* _SUPPLIED RECORDS_
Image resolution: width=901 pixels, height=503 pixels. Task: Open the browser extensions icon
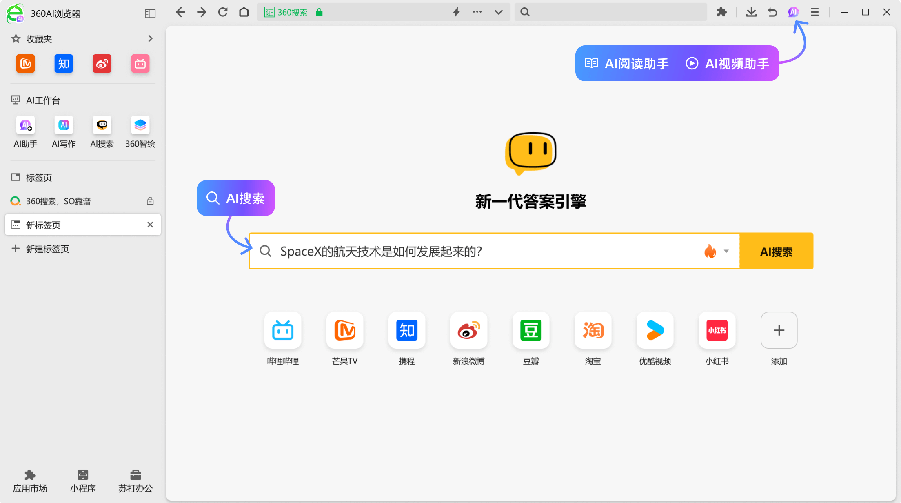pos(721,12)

...

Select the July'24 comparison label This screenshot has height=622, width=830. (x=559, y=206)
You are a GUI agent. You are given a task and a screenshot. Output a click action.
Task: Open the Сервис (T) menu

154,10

==

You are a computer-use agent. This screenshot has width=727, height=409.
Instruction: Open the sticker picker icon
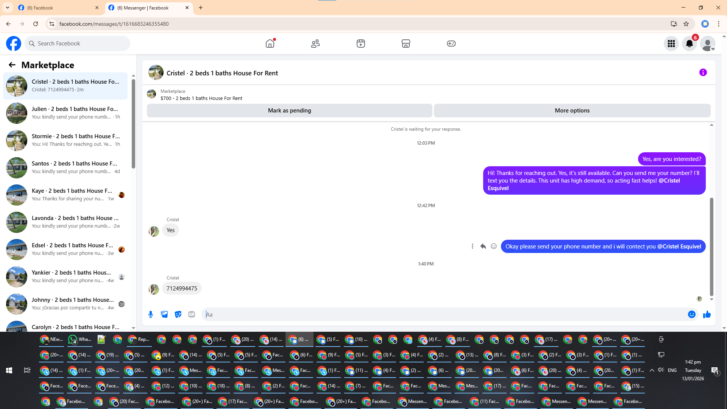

* _TASK OBJECTIVE_
Beginning at the line above with "You are a computer-use" and finishing at the line with "Instruction: Open the sticker picker icon", return each line exactly and return nothing else.

* _SOLUTION FOR THIS PROBLEM_
You are a computer-use agent. This screenshot has width=727, height=409.
Instruction: Open the sticker picker icon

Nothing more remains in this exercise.